Investigational drug: BI 3720931 is an inhaled gene therapy using a lentiviral vector delivery system. The therapy is administered as a nebulizer solution, delivering genetic material directly to the lungs. The goal is to improve lung function by correcting the underlying genetic defect at the molecular level. The trial assesses how safe and tolerable this therapy is, as well as its potential effectiveness in improving breathing in patients.
Summary
Currently, there are 3 ongoing clinical trials for cystic fibrosis lung disease across Europe. These studies are exploring innovative treatment approaches, including gene therapy and mRNA-based therapies, aimed at addressing the underlying genetic causes of the condition rather than just managing symptoms.
A notable observation is that two of the three trials are testing BI 3720931, an inhaled gene therapy using a lentiviral vector. One of these trials focuses on long-term safety monitoring over up to 15 years for patients who previously received the treatment, while the other evaluates its safety and effectiveness in adults who cannot use CFTR modulators. This concentration of research on a single therapy suggests it may be a promising approach for patients who have limited treatment options.

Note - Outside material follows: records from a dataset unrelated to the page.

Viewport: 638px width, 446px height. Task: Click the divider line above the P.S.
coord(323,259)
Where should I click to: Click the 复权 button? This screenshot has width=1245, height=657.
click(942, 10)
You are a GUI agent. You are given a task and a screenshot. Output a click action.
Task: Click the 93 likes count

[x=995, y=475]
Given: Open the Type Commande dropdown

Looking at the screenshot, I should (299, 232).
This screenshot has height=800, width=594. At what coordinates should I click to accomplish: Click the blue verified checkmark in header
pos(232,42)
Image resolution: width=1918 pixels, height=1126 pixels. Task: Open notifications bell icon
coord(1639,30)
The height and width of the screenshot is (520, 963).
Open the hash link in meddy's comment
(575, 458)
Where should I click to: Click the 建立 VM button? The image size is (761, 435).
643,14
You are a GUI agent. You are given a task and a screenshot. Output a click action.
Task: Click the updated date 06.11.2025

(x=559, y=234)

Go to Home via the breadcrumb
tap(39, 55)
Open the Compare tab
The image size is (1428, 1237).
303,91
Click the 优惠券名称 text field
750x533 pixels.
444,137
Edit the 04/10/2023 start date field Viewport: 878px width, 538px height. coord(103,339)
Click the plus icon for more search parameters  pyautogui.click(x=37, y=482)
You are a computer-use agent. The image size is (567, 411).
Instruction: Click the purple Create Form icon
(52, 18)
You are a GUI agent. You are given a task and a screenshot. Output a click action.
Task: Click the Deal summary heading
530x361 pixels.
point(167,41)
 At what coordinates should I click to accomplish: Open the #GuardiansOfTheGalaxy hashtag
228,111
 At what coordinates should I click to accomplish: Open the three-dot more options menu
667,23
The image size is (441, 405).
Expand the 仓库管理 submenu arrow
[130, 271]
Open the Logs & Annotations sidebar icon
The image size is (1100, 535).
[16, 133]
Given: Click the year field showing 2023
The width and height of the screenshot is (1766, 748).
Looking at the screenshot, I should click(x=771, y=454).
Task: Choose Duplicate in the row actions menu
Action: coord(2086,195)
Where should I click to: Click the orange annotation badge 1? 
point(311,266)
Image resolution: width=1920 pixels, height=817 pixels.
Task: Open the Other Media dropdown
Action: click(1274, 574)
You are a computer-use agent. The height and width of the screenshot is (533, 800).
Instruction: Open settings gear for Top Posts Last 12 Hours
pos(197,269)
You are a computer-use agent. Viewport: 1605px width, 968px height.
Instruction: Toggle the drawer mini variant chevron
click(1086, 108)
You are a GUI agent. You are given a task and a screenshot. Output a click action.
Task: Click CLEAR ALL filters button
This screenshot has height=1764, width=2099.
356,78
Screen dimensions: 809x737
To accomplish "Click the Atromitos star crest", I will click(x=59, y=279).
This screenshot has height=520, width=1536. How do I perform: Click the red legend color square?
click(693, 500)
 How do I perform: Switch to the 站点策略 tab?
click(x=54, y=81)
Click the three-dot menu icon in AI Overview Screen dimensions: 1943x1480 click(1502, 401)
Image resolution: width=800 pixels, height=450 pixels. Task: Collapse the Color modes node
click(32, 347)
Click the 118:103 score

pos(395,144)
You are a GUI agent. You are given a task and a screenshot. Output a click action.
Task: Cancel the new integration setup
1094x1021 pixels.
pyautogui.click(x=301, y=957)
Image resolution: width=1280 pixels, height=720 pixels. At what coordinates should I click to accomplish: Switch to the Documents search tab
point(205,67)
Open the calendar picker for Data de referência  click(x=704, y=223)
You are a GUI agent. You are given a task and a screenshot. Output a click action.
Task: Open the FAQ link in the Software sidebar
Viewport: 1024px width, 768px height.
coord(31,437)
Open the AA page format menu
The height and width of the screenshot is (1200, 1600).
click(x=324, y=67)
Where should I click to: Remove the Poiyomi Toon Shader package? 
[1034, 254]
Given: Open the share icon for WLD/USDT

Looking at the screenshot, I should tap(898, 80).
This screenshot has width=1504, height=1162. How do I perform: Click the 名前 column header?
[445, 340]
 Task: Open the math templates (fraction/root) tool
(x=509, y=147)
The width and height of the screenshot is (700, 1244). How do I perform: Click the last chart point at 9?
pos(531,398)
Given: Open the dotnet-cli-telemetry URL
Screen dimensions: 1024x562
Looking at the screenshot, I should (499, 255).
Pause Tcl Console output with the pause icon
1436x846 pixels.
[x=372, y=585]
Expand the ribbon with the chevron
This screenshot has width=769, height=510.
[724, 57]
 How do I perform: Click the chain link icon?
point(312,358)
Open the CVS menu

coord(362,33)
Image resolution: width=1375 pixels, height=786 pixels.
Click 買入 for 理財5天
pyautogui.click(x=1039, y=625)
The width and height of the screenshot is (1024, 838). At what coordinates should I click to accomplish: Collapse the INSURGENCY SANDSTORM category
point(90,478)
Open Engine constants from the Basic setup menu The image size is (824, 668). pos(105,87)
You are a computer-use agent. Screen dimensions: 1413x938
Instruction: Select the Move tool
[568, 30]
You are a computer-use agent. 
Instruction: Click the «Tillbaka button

The third trial investigates ARCT-032, an mRNA-based therapy that represents a different technological approach to treating the condition. This trial is specifically designed for adults who cannot take or have not responded well to existing treatments.
Geographically, the trials show concentration in Western European countries. France, Italy, Netherlands, and Spain each host two trials testing BI 3720931, while Greece and Poland host the ARCT-032 mRNA therapy trial. This distribution reflects the collaborative nature of European clinical research and provides multiple access points for potentially eligible patients across the continent.
All three trials focus on patients who have limited treatment options, particularly those who cannot use CFTR modulators. This represents an important research direction for addressing unmet medical needs in the cystic fibrosis patient community. The studies are expected to continue through 2026 and 2027, with the long-term safety study extending potentially until the late 2030s.